Mythbusting: That storage is cheap May 24, 2012

http://www.flickr.com/photos/salihan/3590753580/

When talking to people across government about the importance of records management, recordkeeping controls and records disposal, we are very regularly challenged by the argument, ‘But storage is cheap. I can just keep it all. I can run Google across the top of all my data. I don’t need to do all these costly and challenging things you are asking me to do.’ We make counter arguments about the costs of the long term management of these vast data stores, about the fact that this strategy possibly creates more risks than it mitigates, about the expense of the required migration and preservation actions, and about the fact that this isn’t really a management strategy at all, but really a strategy of management avoidance. But not a lot of people listen! That, however, could start to change because we are starting to get some hard data about the cost of this approach.

In this post we want to promote three fantastic blog posts that really challenge the notion that storage is cheap and that provide some quite staggering statistics to help to quantify exactly how wrong the ‘storage is cheap’ argument is.

The first two posts come from Barclay T Blair. Blair runs an excellent blog which is focussed on issues around Information Governance. These posts were written a year and a half ago and were posted to the RIMPA list at the time, so many readers may have already seen them but they are well worth revisiting.

Way back in October 2010 Blair wrote a post called The Origins of Information Governance by the Numbers.
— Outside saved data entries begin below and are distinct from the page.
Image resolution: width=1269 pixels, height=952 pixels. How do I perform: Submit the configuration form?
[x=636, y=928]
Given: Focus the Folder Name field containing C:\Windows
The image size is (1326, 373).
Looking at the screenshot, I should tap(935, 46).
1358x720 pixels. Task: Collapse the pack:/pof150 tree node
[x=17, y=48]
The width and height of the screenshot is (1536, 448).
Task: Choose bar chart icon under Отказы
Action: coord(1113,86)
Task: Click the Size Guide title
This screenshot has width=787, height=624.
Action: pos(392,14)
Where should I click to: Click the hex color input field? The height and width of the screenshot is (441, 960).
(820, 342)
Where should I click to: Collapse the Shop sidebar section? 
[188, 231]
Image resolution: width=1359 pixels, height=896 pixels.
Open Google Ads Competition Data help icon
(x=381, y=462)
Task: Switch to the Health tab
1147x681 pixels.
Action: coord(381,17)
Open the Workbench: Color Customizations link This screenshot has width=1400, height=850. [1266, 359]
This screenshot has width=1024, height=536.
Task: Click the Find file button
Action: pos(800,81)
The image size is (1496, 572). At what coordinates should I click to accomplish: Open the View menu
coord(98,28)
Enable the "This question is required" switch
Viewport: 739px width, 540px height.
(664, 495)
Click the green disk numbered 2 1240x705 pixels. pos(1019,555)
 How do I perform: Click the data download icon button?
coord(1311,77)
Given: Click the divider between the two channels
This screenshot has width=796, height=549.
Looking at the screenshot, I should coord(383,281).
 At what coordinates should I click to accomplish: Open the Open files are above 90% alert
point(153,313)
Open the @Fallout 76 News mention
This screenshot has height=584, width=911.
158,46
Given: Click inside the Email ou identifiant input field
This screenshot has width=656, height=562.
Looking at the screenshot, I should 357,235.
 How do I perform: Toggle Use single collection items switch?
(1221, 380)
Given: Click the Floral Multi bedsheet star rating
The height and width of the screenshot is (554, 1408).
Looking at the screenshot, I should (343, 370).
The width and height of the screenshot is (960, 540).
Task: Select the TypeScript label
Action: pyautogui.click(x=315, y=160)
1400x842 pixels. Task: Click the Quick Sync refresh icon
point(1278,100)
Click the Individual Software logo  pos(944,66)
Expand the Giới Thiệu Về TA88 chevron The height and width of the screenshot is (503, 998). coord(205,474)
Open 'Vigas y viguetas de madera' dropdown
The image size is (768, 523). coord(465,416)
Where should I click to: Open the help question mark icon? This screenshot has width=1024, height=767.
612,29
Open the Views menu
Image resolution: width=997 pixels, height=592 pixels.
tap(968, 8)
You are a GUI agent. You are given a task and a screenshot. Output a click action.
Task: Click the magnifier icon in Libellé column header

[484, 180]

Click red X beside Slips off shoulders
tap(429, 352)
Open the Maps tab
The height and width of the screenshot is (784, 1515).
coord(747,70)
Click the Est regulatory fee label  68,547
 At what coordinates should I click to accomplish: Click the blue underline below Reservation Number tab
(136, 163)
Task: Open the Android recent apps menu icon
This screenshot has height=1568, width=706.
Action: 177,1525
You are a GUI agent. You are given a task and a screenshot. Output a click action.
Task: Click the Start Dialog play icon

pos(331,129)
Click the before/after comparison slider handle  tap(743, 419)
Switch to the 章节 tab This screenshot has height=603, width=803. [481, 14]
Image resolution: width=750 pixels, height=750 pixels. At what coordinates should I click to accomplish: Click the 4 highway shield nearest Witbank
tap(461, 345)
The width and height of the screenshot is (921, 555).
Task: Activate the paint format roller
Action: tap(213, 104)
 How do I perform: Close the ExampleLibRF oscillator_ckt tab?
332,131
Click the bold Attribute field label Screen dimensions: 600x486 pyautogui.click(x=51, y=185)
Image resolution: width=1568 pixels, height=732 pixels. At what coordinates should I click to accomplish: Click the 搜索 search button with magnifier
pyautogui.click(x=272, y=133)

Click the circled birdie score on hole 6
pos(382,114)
Using data from the IDC Quarterly Storage Software Tracker, Worldwide Quarterly Disk Storage Tracker and Costs of Hard Drives 1956 – 2010 (see http://www.idc.com/ for more information), Blair shows that storage is indeed cheap. In fact it is amazingly cheap. In 2000 the disk cost per GB was $9.14. In 2010 the price was a mere $0.08 (1% of the 2000 cost, Blair points out). The IDC statistics also show that the worldwide costs of storage hardware have also remained static over the last 10 years. In 2000 they were $25 billion and in 2010 they were $25 billion. Those who claim storage is cheap are therefore absolutely right. But…

In turns out that storage, effectively the cupboard to put everything in, is only one part of the issue. Yes, you can keep putting things in cupboards and then buying more cupboards to put even more things in, but for any business that actually needs to use the information that is occupying all this cupboard space, this is when the costs really start to hit home.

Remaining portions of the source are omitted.